◆ Textauszug:
####
Auf Tuchfühlung mit Fallada

“Ein Mann will nach oben“ am Kleinen Haus Dresden

Ein Leben voller Gegensätze: Der “kleine Mann“ und große Autor Hans Fallada. Regisseur Sebastian Klink zeigt den Schriftsteller in seiner Inszenierung des Romans “Ein Mann will nach oben“ am Kleinen Haus des Staatsschauspiels Dresden (Foto: Sebastian Hoppe) im Spiegel seines Werkes und bringt autobiografische Bezüge in einer Zerreißprobe zwischen Fiktion und Wirklichkeit auf die Bühne.

Film und Wahrheit, Buch und Leben. Die Inszenierung spart nicht mit Andeutungen und Querbezügen, verlangt dem Zuschauer (vor allem, wenn er die Romanvorlage nicht kennt) einiges ab und ist dabei alles andere als belanglos oder langweilig. Die Hauptfigur Karl Siebrecht ist ganz anders als der Pinneberg aus “Kleiner Mann, was nun?“, radikaler, ständig strudelnd im Strom seiner Zeit. Daniel Séjourné bringt die Aura dieses Mannes greifbar auf die Bühne, wechselt beständig die Perspektive, schlüpft vom Autor in seine Figur und zurück und stemmt so fast den ganzen Abend im Flimmerlicht zwischen Filmprojektion und Bühnenrealität mit packender darstellerischer Hingabe.

Das Bühnenbild von Gregor Sturm und Oliver Knick erweist sich dabei als Referenz an die Romanvorlage, die 1941 für einen “großen repräsentativen Berlinfilm“ entstand, bevor sie für lange Zeit in der Schublade schlummern musste: Mehrere weiße Vorhänge dienen hier als fächerartige Leinwand, das Stück beginnt als Film und es dauert eine ganze Weile, bis klar wird, wer hier eigentlich die Hauptrolle spielt. Ist es die Romanfigur Karl Siebrecht oder der Autor Fallada selbst?

Die Zeiten und Figuren changieren in einer verschachtelten Erzählung, deren roter Faden sich erst peu à peu entpuppt. Frauen und Arbeitgeber wechseln, fiktives und reales Ich gehen scheinbar nahtlos ineinander über. Sebastian Klink gelingt der Spagat schließlich auch dank eines fantastischen Ensembles, das Brüche zwischen Hoffnung und Realität, zwischen Traum und Krieg berührend zu vermitteln vermag.
####
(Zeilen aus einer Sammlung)
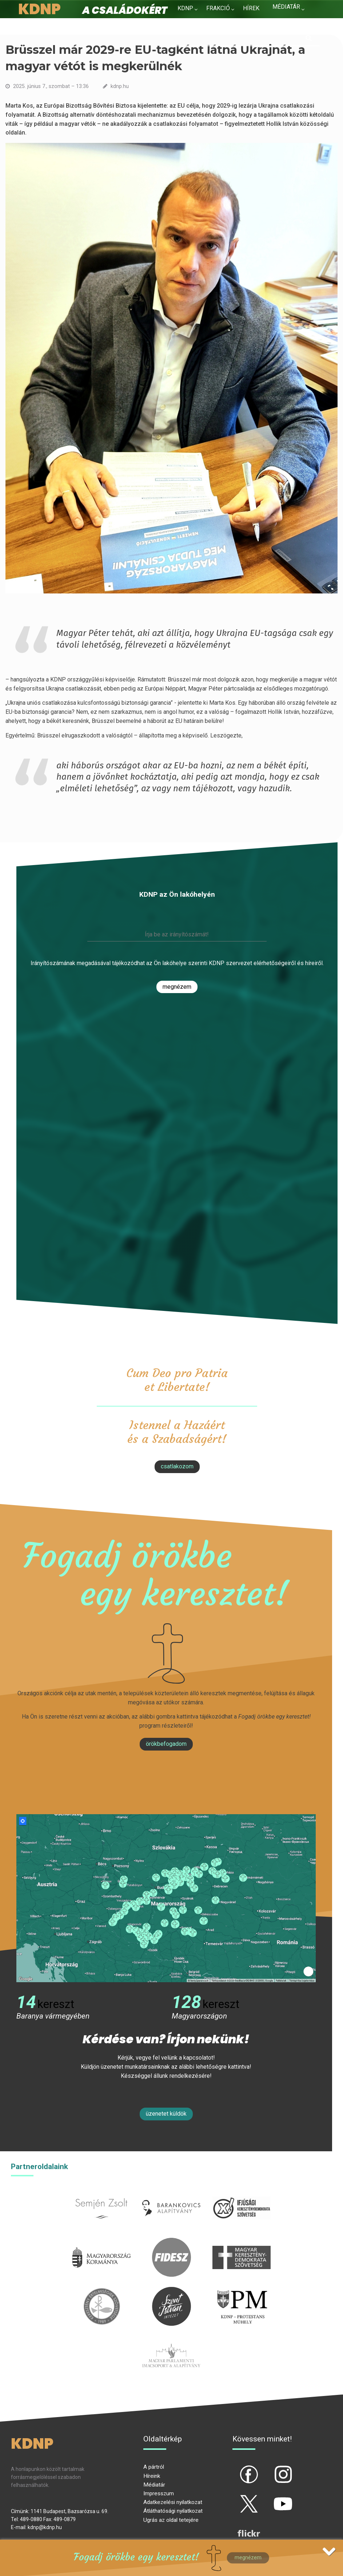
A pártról (153, 2467)
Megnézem (177, 986)
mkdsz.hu (241, 2242)
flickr (239, 2527)
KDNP (185, 8)
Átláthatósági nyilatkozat (173, 2511)
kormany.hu (102, 2242)
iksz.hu (241, 2192)
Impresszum (158, 2493)
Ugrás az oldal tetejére (171, 2520)
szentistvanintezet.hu (171, 2291)
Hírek (251, 8)
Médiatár (154, 2484)
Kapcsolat (288, 21)
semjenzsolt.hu (101, 2192)
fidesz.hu (171, 2242)
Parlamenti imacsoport (171, 2340)
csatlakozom (177, 1466)
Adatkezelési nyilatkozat (172, 2502)
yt (270, 2498)
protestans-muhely (242, 2291)
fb (236, 2468)
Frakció (218, 8)
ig (270, 2468)
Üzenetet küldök (166, 2113)
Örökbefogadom (166, 1743)
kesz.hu (101, 2291)
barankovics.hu (171, 2192)
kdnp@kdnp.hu (45, 2527)
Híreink (151, 2476)
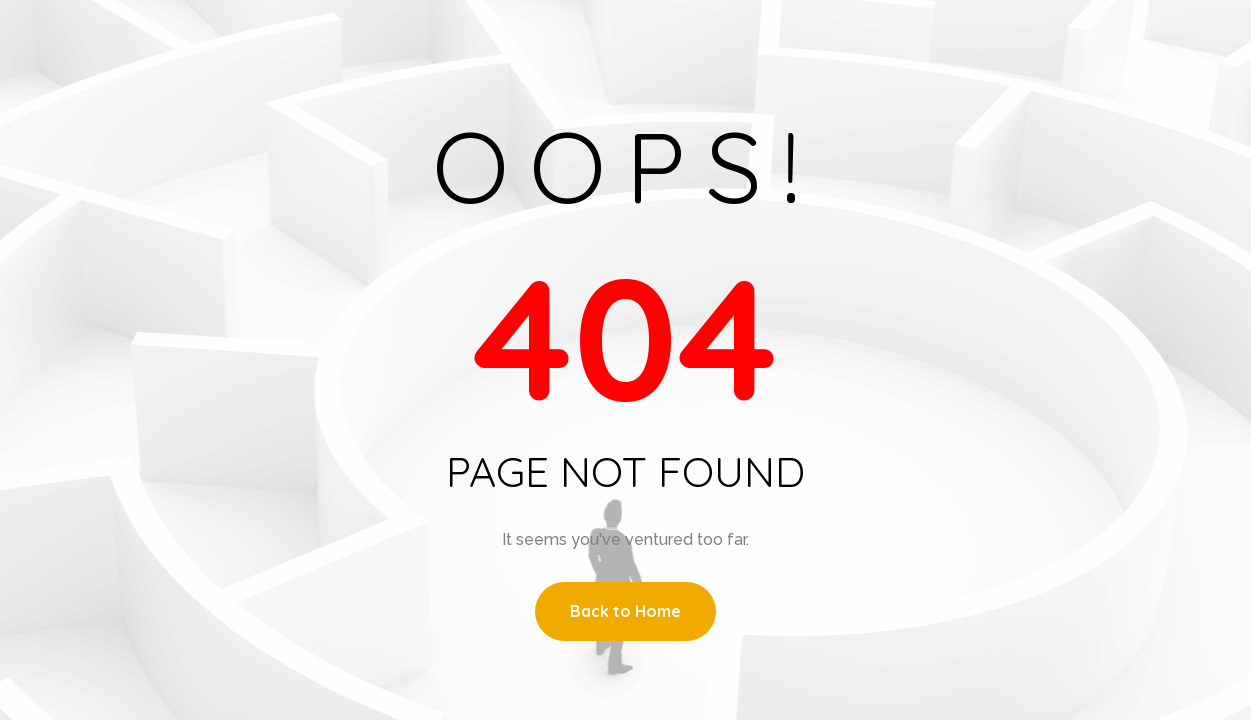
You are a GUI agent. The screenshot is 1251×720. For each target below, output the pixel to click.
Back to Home (625, 611)
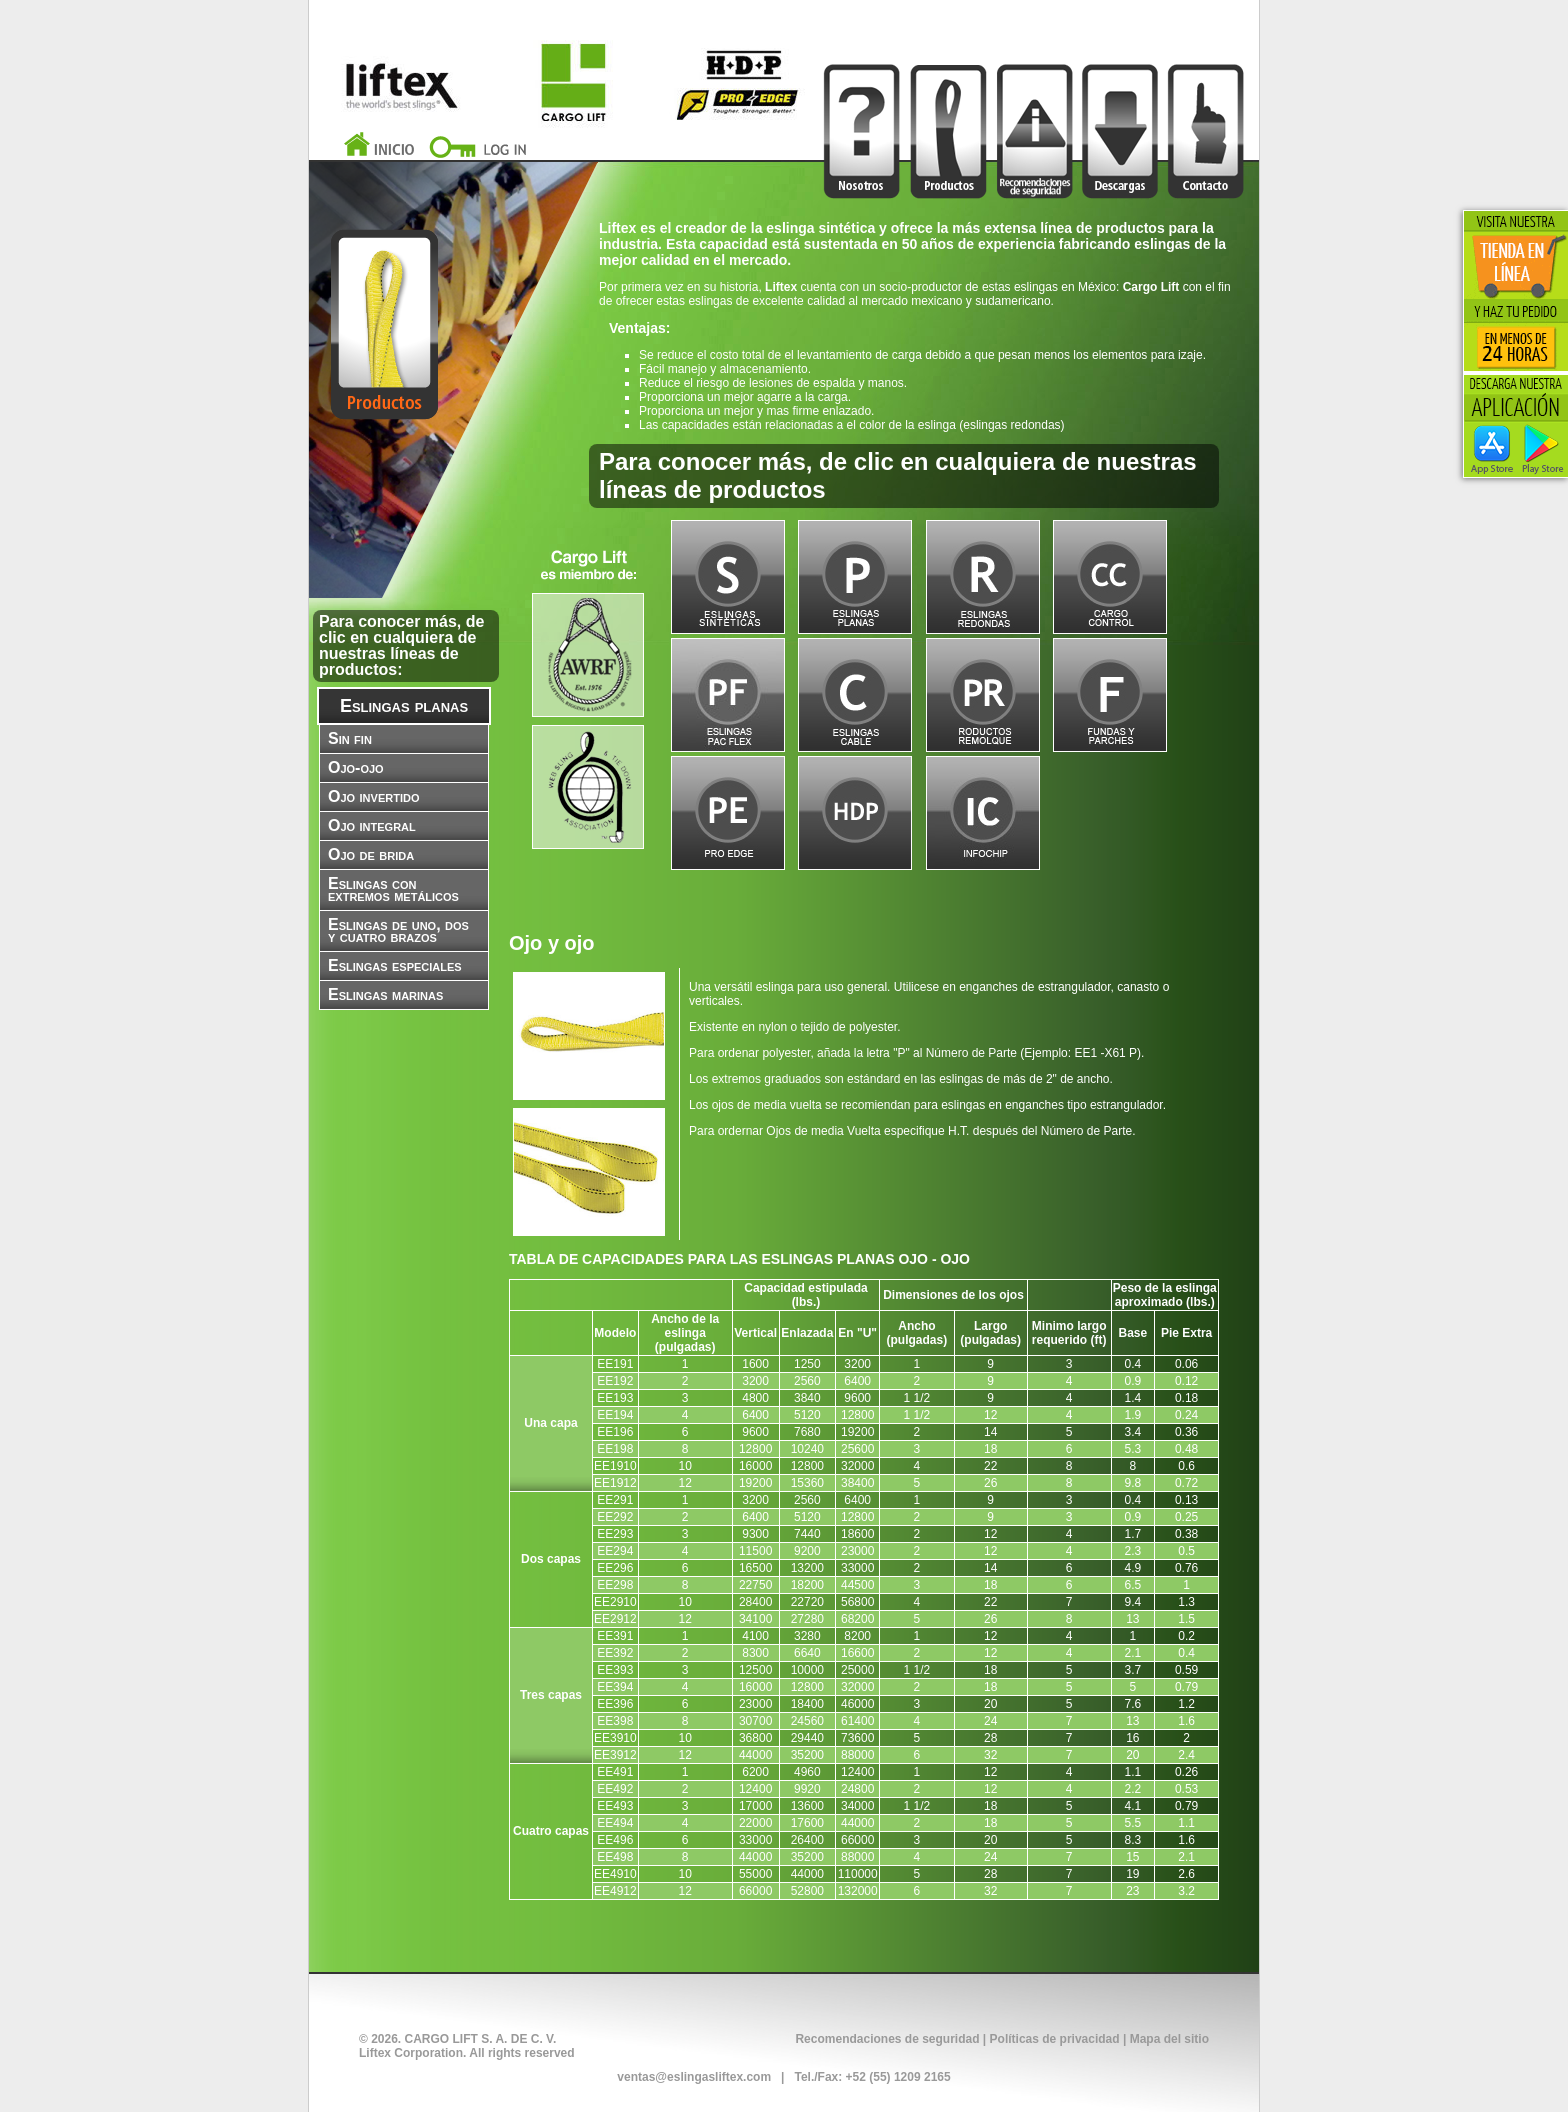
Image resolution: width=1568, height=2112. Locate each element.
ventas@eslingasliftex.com (694, 2077)
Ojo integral (372, 825)
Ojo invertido (373, 796)
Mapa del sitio (1169, 2039)
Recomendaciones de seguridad (887, 2039)
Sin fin (350, 738)
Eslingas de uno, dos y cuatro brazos (398, 930)
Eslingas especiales (395, 965)
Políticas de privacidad (1055, 2039)
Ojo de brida (371, 854)
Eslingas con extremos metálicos (393, 889)
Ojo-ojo (356, 767)
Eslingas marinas (385, 994)
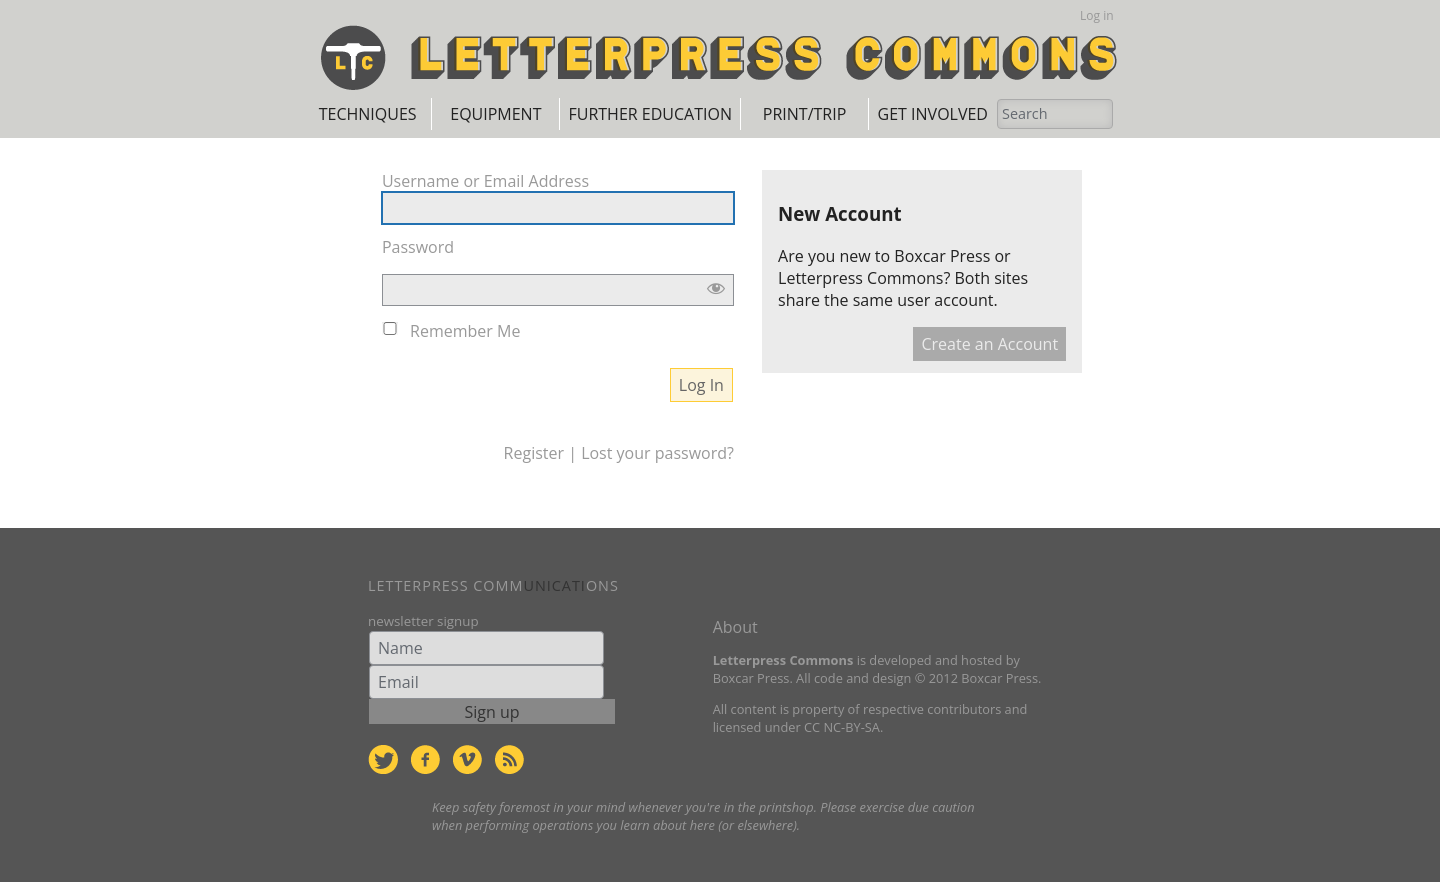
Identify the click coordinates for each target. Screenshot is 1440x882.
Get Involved (933, 114)
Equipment (495, 114)
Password (418, 247)
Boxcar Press (942, 256)
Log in (1097, 15)
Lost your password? (657, 453)
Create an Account (989, 344)
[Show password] (716, 290)
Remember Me (465, 331)
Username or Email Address (485, 181)
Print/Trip (804, 114)
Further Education (649, 114)
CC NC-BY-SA (842, 727)
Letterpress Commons (860, 278)
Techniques (368, 114)
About (735, 627)
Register (534, 453)
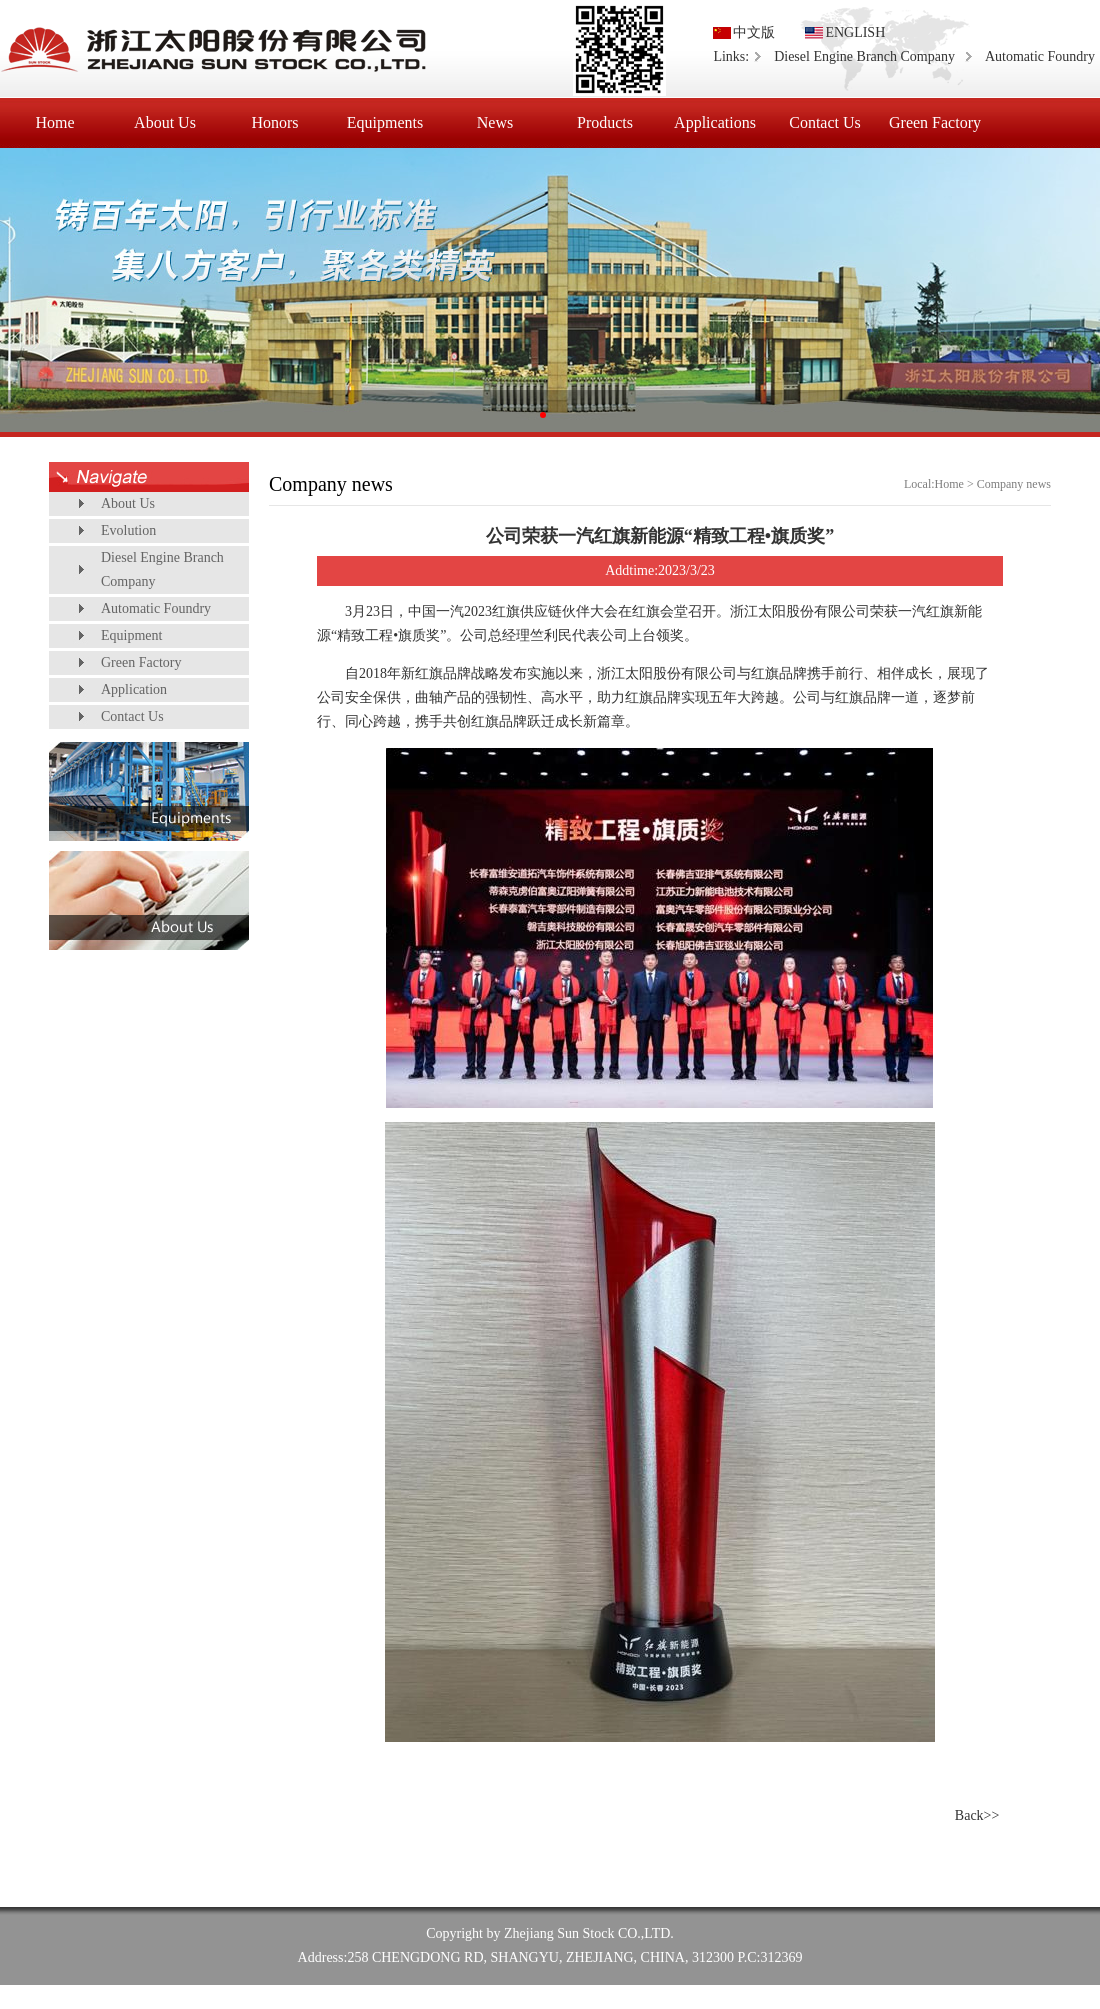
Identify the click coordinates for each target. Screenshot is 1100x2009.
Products (605, 122)
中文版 (754, 32)
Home (54, 122)
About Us (165, 122)
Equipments (385, 122)
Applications (715, 122)
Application (134, 689)
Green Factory (935, 122)
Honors (274, 122)
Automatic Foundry (1040, 56)
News (495, 122)
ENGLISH (855, 32)
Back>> (977, 1815)
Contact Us (825, 122)
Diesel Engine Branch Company (864, 56)
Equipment (131, 635)
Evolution (128, 530)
####
Beantworte anhand der Theaterkritik kurz diese Fragen:
1. Wer führt bei der Inszenierung Regie?
2. In welchem Jahr entstand die Romanvorlage?
3. Wer hat das Bühnenbild gestaltet?
Die Zeilen sind eigenständiges Material und haben mit der Theaterkritik nichts zu tun.

◆ Lösung:
1. Sebastian Klink
2. 1941
3. Gregor Sturm und Oliver Knick